Beim ZDF aber heißt es nun "alles auf Anfang": Bellut und sein Unterhaltungschef Manfred Teubner müssen endlich Ersatz für Gottschalk finden. Mit Kerkeling und Jörg Pilawa, 46, haben bereits zwei ebenso bewährte wie beliebte Moderatoren abgesagt; und ausgerechnet auf diese beiden hatte sich Bellut schon recht früh festgelegt. Prompt dreht sich nun wieder das Kandidatenkarussell. Anke Engelke, 45, Barbara Schöneberger, 37, Stefan Raab, 45, sind die Namen, die nun wieder aus dem Hut gezogen werden. Auch Gottschalks Komoderatorin Michelle Hunziker, 34, wird genannt. Die Schweizerin dürfte allenfalls Außenseiterchancen haben. Ihr Charme und ihre Fröhlichkeit tun der Sendung zwar gut, aber dennoch ist fraglich, ob das ZDF ihr zutraut, die Show allein zu stemmen.

Doch das gilt für Hunzikers Mitbewerber nicht minder. Für Stefan Raab wäre die Sendelänge zwar das kleinste Problem, da hat er bei der mitunter bis zu fünf Stunden langen Show "Schlag den Raab" schon ganz andere Herausforderungen gemeistert. Allerdings verkörpert er für das öffentlich-rechtliche Stammpublikum immer noch das Flegelfernsehen der Privatsender. Außerdem genießt Raab bei Pro7 praktisch Narrenfreiheit; kaum zu glauben, dass er freiwillig auf diese verzichtet. Und Barbara Schöneberger beweist zwar nicht erst seit drei Jahren in der "NDR Talkshow" Schlagfertigkeit und Witz, polarisiert das Publikum aber ähnlich wie Raab; vielen Zuschauern geht sie mit ihrer offensiven Art auf die Nerven.

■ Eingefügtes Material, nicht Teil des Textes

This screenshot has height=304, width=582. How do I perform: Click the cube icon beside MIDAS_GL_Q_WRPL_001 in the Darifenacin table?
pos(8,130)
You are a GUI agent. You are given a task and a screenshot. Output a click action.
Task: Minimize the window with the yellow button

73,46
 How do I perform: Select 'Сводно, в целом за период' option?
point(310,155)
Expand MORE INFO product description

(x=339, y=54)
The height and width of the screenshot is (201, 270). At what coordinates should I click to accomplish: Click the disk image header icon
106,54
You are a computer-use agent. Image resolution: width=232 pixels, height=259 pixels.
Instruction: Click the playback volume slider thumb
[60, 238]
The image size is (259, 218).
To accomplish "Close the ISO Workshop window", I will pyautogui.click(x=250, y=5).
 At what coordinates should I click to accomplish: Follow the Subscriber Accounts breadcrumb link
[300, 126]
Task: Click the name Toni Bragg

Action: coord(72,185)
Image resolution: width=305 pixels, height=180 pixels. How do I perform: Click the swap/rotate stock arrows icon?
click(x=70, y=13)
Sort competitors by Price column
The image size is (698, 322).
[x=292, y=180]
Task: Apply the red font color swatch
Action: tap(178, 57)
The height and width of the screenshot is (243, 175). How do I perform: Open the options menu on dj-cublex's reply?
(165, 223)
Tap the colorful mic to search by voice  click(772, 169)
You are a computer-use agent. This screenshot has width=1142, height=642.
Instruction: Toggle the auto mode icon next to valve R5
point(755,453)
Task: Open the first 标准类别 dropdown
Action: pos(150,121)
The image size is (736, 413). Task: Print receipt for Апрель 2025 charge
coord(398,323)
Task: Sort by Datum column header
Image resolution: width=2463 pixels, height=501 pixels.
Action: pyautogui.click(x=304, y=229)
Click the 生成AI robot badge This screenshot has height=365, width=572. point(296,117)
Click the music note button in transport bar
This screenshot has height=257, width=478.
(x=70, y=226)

Bliebe noch Anke Engelke. Nach dem Korb von Kerkeling wäre sie die logische Nachfolgerin für Gottschalk. Sie ist die populärste deutsche Entertainerin, hat wie Kerkeling praktisch alle nur möglichen deutschen Fernsehpreise gewonnen. Sie ist ähnlich wandlungsfähig, und sie hat wie er nicht nur Höhenflüge hinter sich. Als gescheiterte "Late Night"-Nachfolgerin Harald Schmidts bei Sat.1 musste sie erleben, wie es sich anfühlt, wenn man im Zentrum der öffentlichen Aufmerksamkeit steht und die Branche geradezu auf Fehler lauert. Vor allem Engelkes Vielseitigkeit sowie ihre Lust, das ganze Spektrum des Showgeschäfts auszukosten, könnten aber auch sie zur Absage bewegen, denn wie Kerkeling weiß sie ganz genau, was auf sie zukäme: Als Moderatorin von "Wetten, dass ..?" wäre wohl Schluss mit "Ladykracher" und anderen Shows.

Erschwerend kommt hinzu, dass offenbar noch niemand so recht weiß, wie es mit der Sendung weitergehen wird. Thomas Bellut kündigte in der "FAZ" nur an, die Sendung solle künftig von zwei Moderatoren geführt werden. Es gebe aber keine Entscheidung, bevor im Dezember die letzte Ausgabe der Sendung mit Gottschalk gelaufen sei.